In terms of the Church’s role, Aveline said it must be “prophetic” when it comes to migration, fostering closeness, fidelity and genuine reflection on how best to move forward.

He noted that each person, in addition to having the right to migrate, also has a right not to migrate, and said reflection is also needed on this point.

“Reflection on this right, not to migrate, can develop other attitudes,” he said. “We must reflect on how to change some attitudes which are truly politically aggressive, how to change many things to ensure this right not to migrate.”

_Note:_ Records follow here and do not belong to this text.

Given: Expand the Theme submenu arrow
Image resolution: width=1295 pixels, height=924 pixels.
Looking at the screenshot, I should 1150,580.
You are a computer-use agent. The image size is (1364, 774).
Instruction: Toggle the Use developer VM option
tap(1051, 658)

Aveline also stressed the importance for the Church to remember the dignity of each person and of human life a central component of any strategic approach, saying, “Every person is a brother or sister for whom Christ died.”

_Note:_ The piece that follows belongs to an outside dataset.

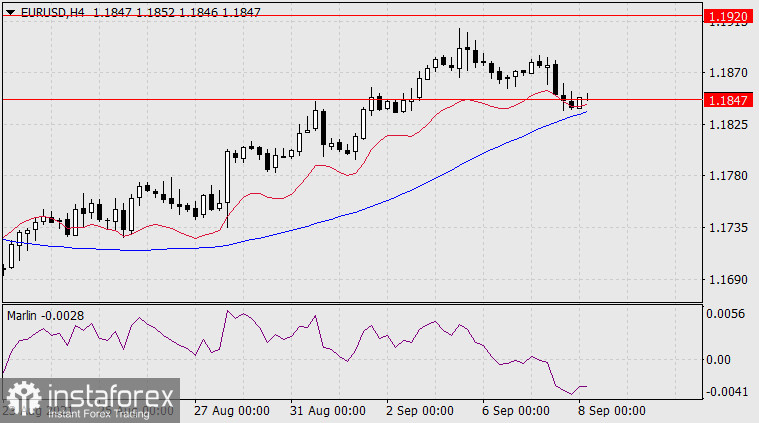Click the 1.1870 price axis label
Viewport: 759px width, 423px height.
tap(726, 73)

He also said “the unity of the entire human family” is another factor that must be considered when debating the issue, and that while politics is unavoidable, “a political argument that’s non-partisan” is what is most useful.

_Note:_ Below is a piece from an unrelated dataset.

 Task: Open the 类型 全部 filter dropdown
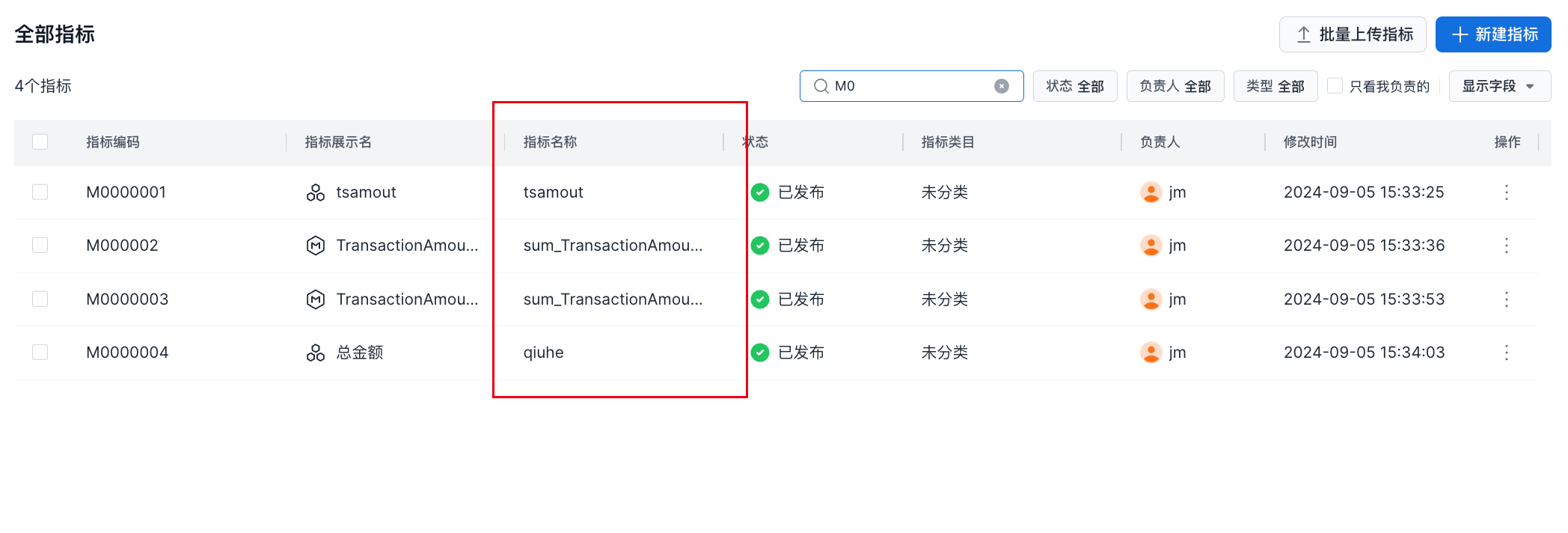click(1275, 86)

Since most of Europe’s migrants hail from North Africa, Aveline said the initial idea was to hold this week’s Mediterranean Meetings there, but conceded that “the political situation in these countries didn’t allow it.”

In addition to the participation of young people – who hail from Palestine, Israel, Algeria, Morocco, Greece, Turkey, and beyond – Aveline said another unique aspect of the discussion is that the needs of the Mediterranean will be evaluated from “the five shores.”

Reflecting from the perspective of these five shores – North Africa, the Near East, the Aegean Sea, the Black Sea, and Southern Europe – will be a “key” for the discussion which Aveline said “broadens a lot the common vision.”

He said the bishops of Libya, a primary migrant departure point, will not participate in the meeting because the Vatican’s nuncio to Libya will be visiting the country for the first time in eight years.

After an initial roundtable discussion, there will be small group work among the bishops and youth. The bishops and youth will then come together for a joint discussion, offering what Aveline said was “an even more precise image of the various contexts of the Mediterranean.”

Aveline said the Mediterranean region is afflicted by four main problems. In addition to migration, he said, there are also socio-economic concerns, environmental challenges, and political problems.

Together, these issues create a swath of conditions that make life impossible for many, who see migration as their only chance for a better life, he said.

With so many representatives from around the Mediterranean present in Marseille, Aveline said the meeting is an opportunity to raise public awareness about regional challenges, and that a festival happening in the city at the same time will also allow people to experience the Mediterranean through art, cuisine, celebration, and discussion.

As a way of engaging locals, participants in the Mediterranean Meetings, including bishops and young people, will divide into small groups and visit diocesan parishes Thursday evening to meet the local Christian population and have an exchange.

Aveline also underlined the interreligious component of the meeting, noting that Marseille is as diverse as the Mediterranean itself.

Of the city’s 800,000 inhabitants, around 250,000 are Muslim; 80,000 are Jewish; 80,000 are Armenian; 20,000 are Buddhists, and Christians make up the rest.

“In Marseille, we do a tour of the world in 24 hours,” Aveline said, noting that there are both Russian Orthodox and Orthodox from the Patriarchate of Constantinople present in Marseille, but the Russian Orthodox Church is no longer represented in the association selected to organize a memorial Friday night for migrants who have perished at sea.

Pope Francis’s presence at the meeting, he said, will offer a vision that helps attendees “to go toward the future of this work.”

In his Sunday Angelus remarks, Pope Francis asked faithful to pray for his visit to Marseille, and thanked the civil and ecclesial authorities who organized both the logistics, and the discussion.

Calling Marseille “a city rich in people, called to be a port of hope,” the pope offered his personal greeting to its inhabitants, saying he is eagerly waiting “to meet many dear brothers and sisters.”